Si bien no podemos asumir que la escuela abatirá de manera radical las condiciones de violencia generalizada que tienen un origen más bien estructural, es necesario pronunciarnos en contra de este tipo de medidas. Así lo han hecho ya algunos profesores y secretarios de educación en otros estados del país [5], razón por la cual el reglamento se aplicará de momento únicamente en el Distrito Federal, aunque es intención de la SEP que se generalice en las escuelas de todo el territorio.
Nos es imposible dimensionar los resultados que tendrá en estas generaciones jóvenes, el desastre socioeconómico, los niveles de violencia a los que tenemos que enfrentarnos cotidianamente y, sin embargo, debería preocuparnos.

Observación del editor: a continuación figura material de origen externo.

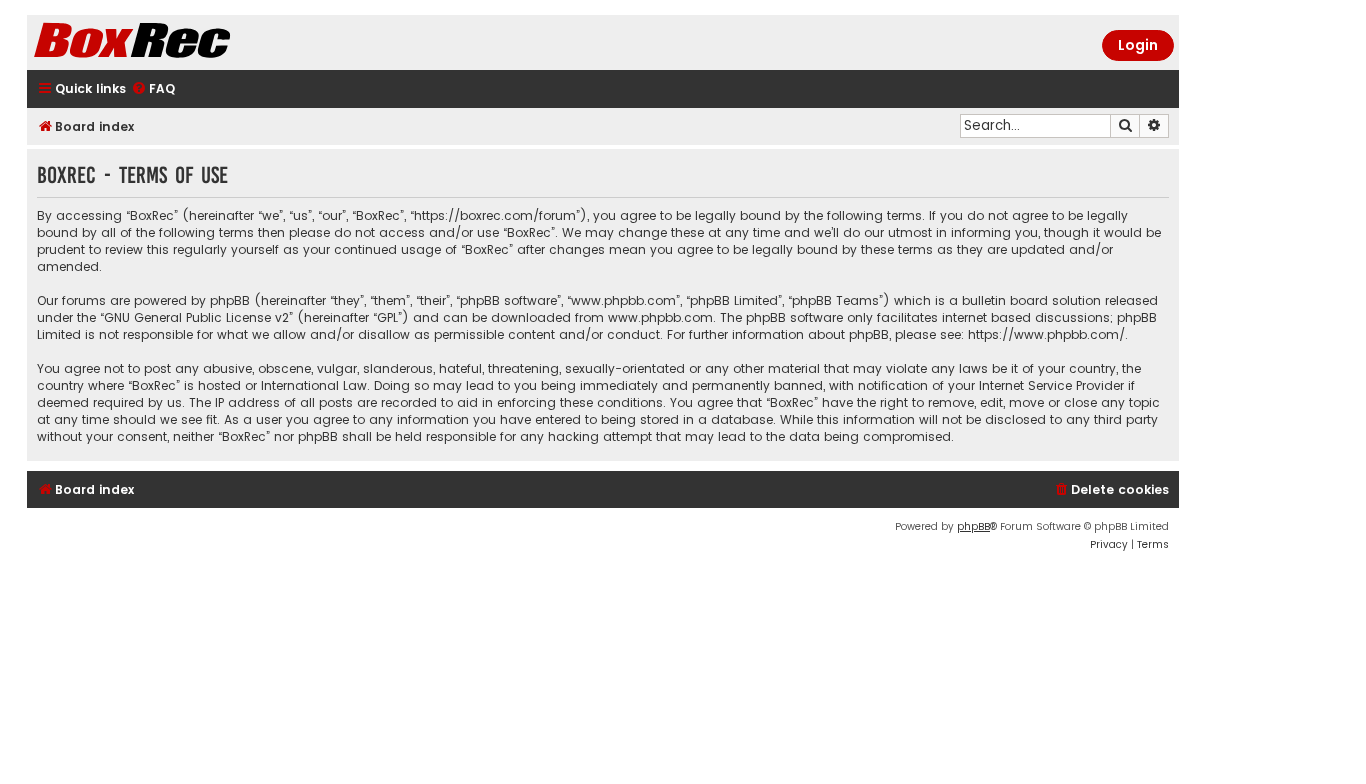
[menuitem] (153, 89)
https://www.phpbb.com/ (1046, 334)
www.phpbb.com (660, 317)
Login (1138, 45)
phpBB (973, 526)
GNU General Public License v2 (196, 317)
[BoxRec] (182, 42)
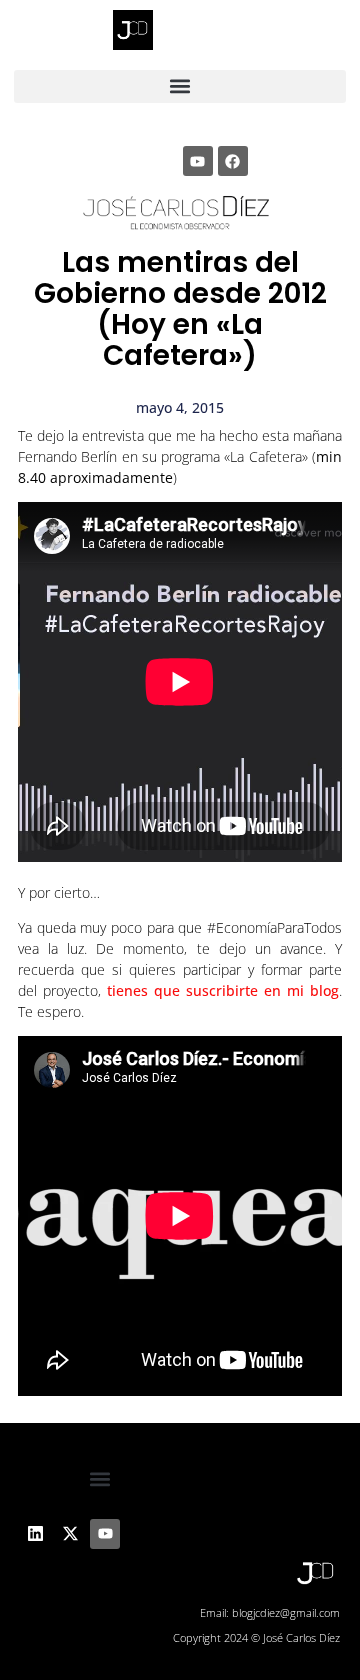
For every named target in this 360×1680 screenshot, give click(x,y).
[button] (180, 86)
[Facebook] (233, 161)
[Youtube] (198, 161)
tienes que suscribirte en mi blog (223, 990)
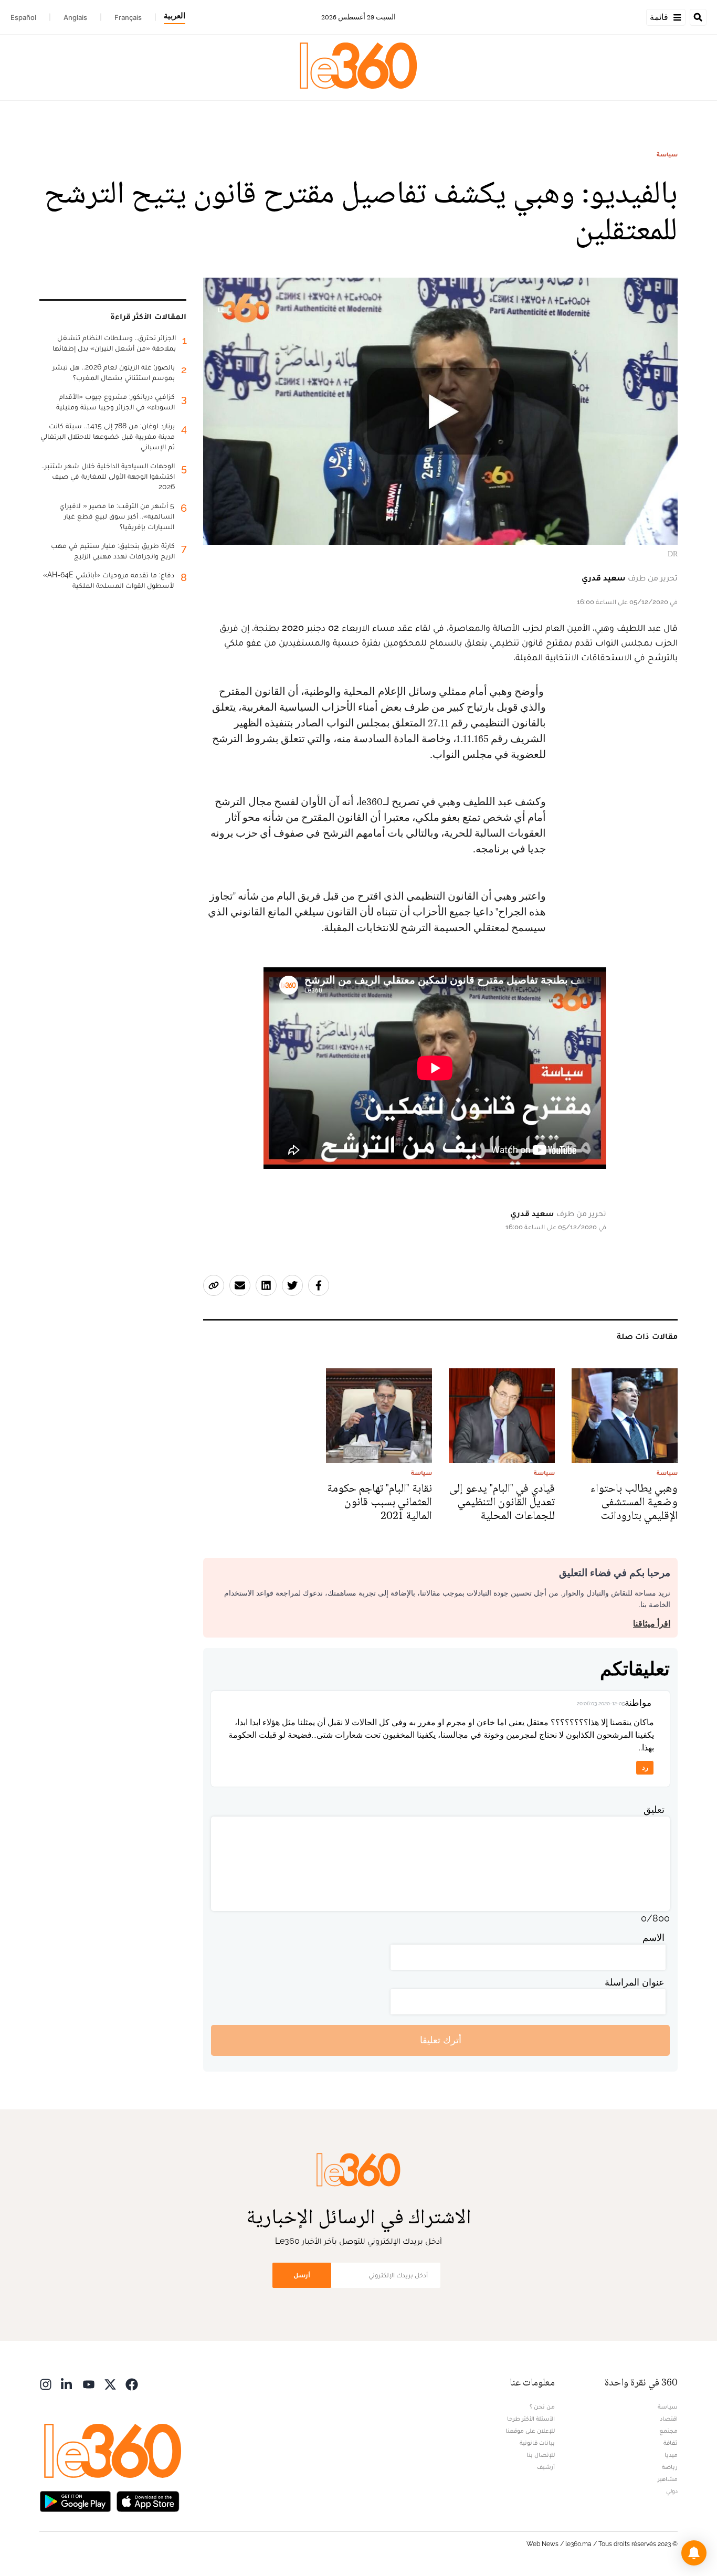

En todo caso, la implementación de mecanismos de control mediante el castigo, como lo es la aplicación del Marco para la convivencia escolar, da cuenta, en una esfera más pequeña, de la lógica que el gobierno en sus diferentes niveles ha adoptado como estrategia aparente para responder a los problemas reales de la sociedad: esto, lejos de acabar con ellos, los acrecienta.
Es necesario reconocer que los problemas que se presentan en las escuelas de ninguna manera son aislados, sino que manifiestan los conflictos de la sociedad en su conjunto. Y en este caso resulta evidente que se intenta aplicar las mismas medidas implementadas para el control social desde el Estado, para atender a las niñas y niños. Si bien la escuela no puede hacer toda la chamba, debemos asegurarnos de que proporcione el ambiente y las herramientas para que las nuevas generaciones crezcan con un espíritu libre, reflexivo, de compañerismo, y no asfixiados por el castigo y la coerción.
[1] SEP, Marco para la convivencia escolar, p. 5, 2011. Disponible en: http://www2.sepdf.gob.mx/convivencia/index.jsp
[2] Hoy que la escuela parece, más que nunca, ir en contra de la satisfacción de las necesidades y aspiraciones colectivas, en contra del desarrollo de los espíritus humanos, se hace imprescindible repensar el funcionamiento de los sistemas escolares y buscar nuevas formas de construir el conocimiento y las relaciones sociales.
[3] Preferiremos hablar de estudiantes cuando lo hagamos desde nuestras palabras; emplearemos alumnos únicamente cuando lo mencione el documento al que hacemos alusión
[4] Marco para la convivencia escolar, p. 16.